───── Text shown

1964: Bull Durham…er, Trometter!
Retired after an honored career in the Marine Corps, Robert E. (Bull) Trometter took a high school job.
Trometter could employ a figurative steel fist while upholding the meaning of semper fidelis (always faithful, always loyal) as head coach at the San Diego Marine Corps Recruit Depot in 1947-48, at Camp Pendleton in 1949, and at MCRD from 1953-59, but Trometter also would need a velvet glove at University of San Diego High.
The man used both, with aplomb.
Trometter took over the second year school with no tradition and less-than-adequate facilities in 1960 and went to playoffs, finishing 3-4. He was 4-3 in 1961, then 5-2-1, and 6-2-1 in succeeding seasons.
Year 5 started badly against the strongest schedule in school history.
Trometter (left) was lead blocker for the MCRD Devildogs and ball carrier Don Gibson (rear) in 1937.
The Linda Vista school dropped a 19-13, opening game to Lincoln and then was run off the field in a 39-0 rout by Morse.

──────────

[Requirements]:
**A)** Decide whether each statement agrees with the passage about coach Bull Trometter: (i) Trometter was head coach at Camp Pendleton in 1949; (ii) the Linda Vista school lost its Year 5 opening game to Morse; (iii) Trometter's first season at University of San Diego High ended at 3-4. For each, answer yes or no and quote the deciding words.
**B)** Copy word for word the part of the passage about coach Bull Trometter between "Year 5 started" and "rout by Morse.", inclusive.

───── Recorded information

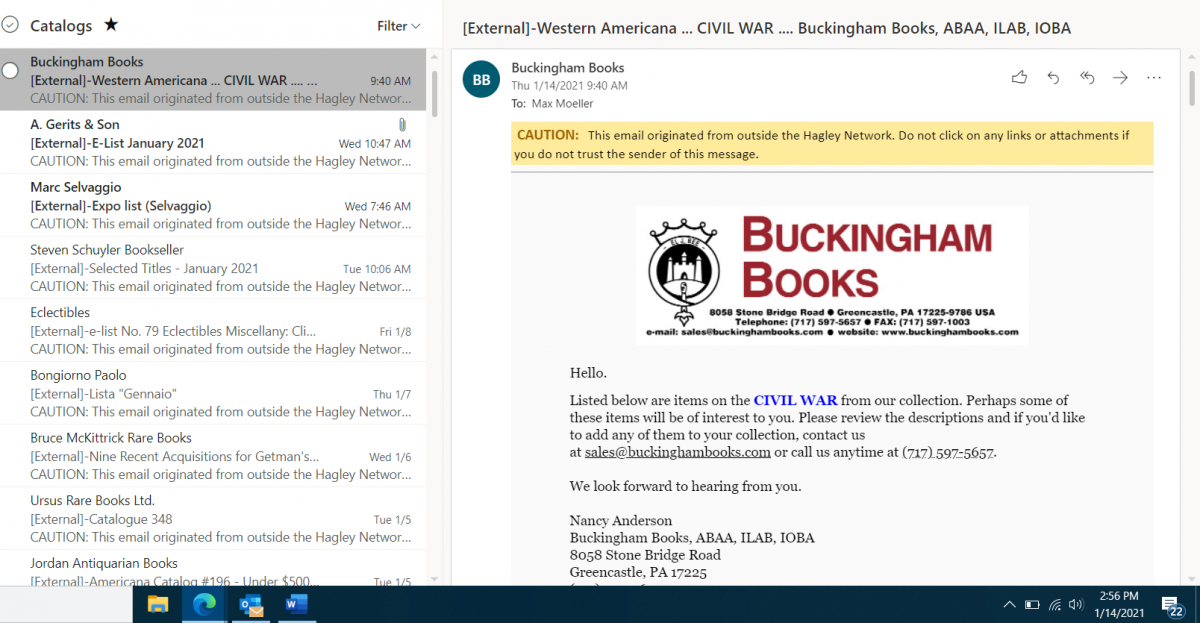Open Outlook from the taskbar
Image resolution: width=1200 pixels, height=623 pixels.
(250, 604)
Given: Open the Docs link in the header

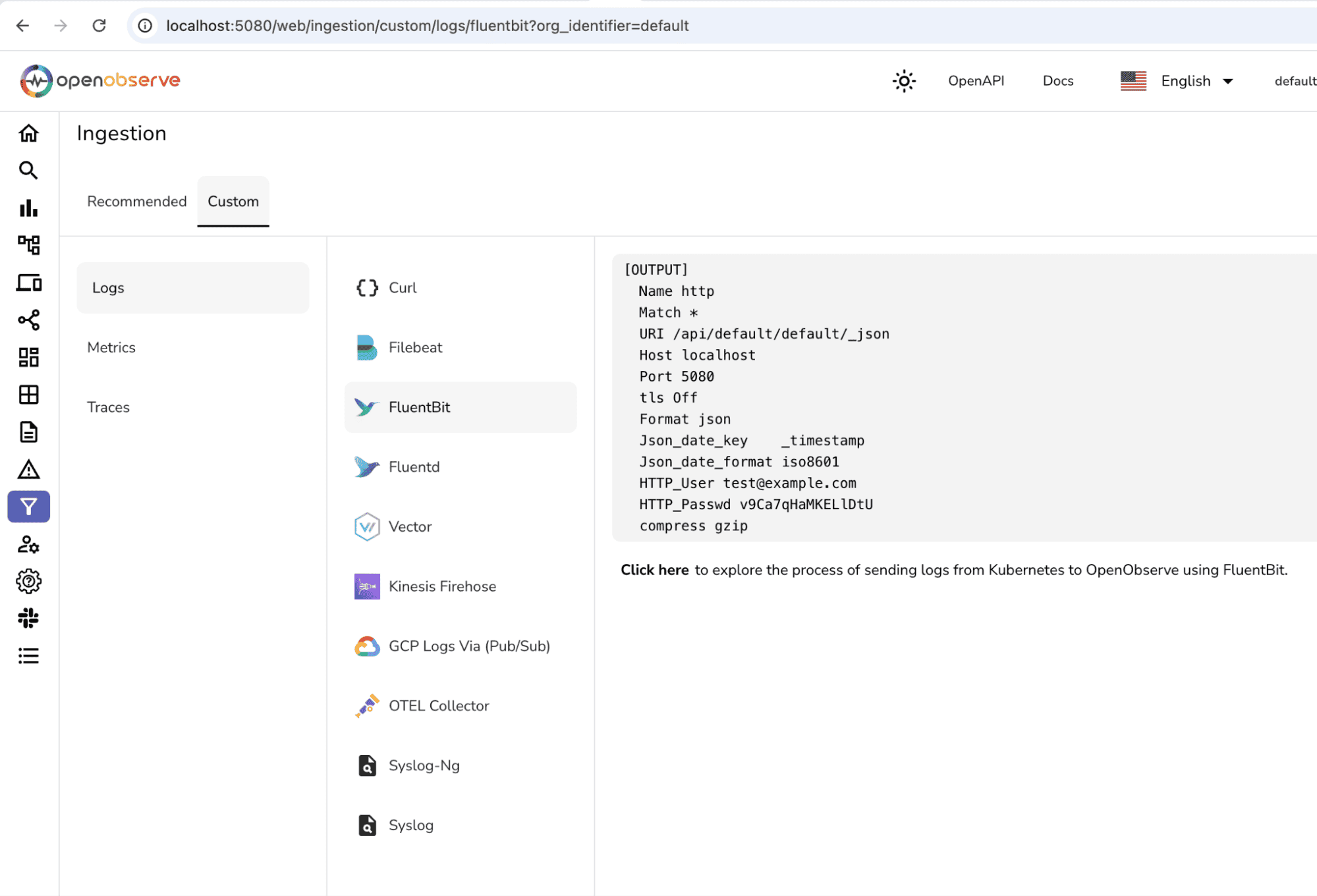Looking at the screenshot, I should (x=1057, y=80).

──────────

[Complete answers]:
**A)**
(i) Yes: "at Camp Pendleton in 1949"
(ii) No: "dropped a 19-13, opening game to Lincoln"
(iii) Yes: "went to playoffs, finishing 3-4"

**B)**
Year 5 started badly against the strongest schedule in school history.
Trometter (left) was lead blocker for the MCRD Devildogs and ball carrier Don Gibson (rear) in 1937.
The Linda Vista school dropped a 19-13, opening game to Lincoln and then was run off the field in a 39-0 rout by Morse.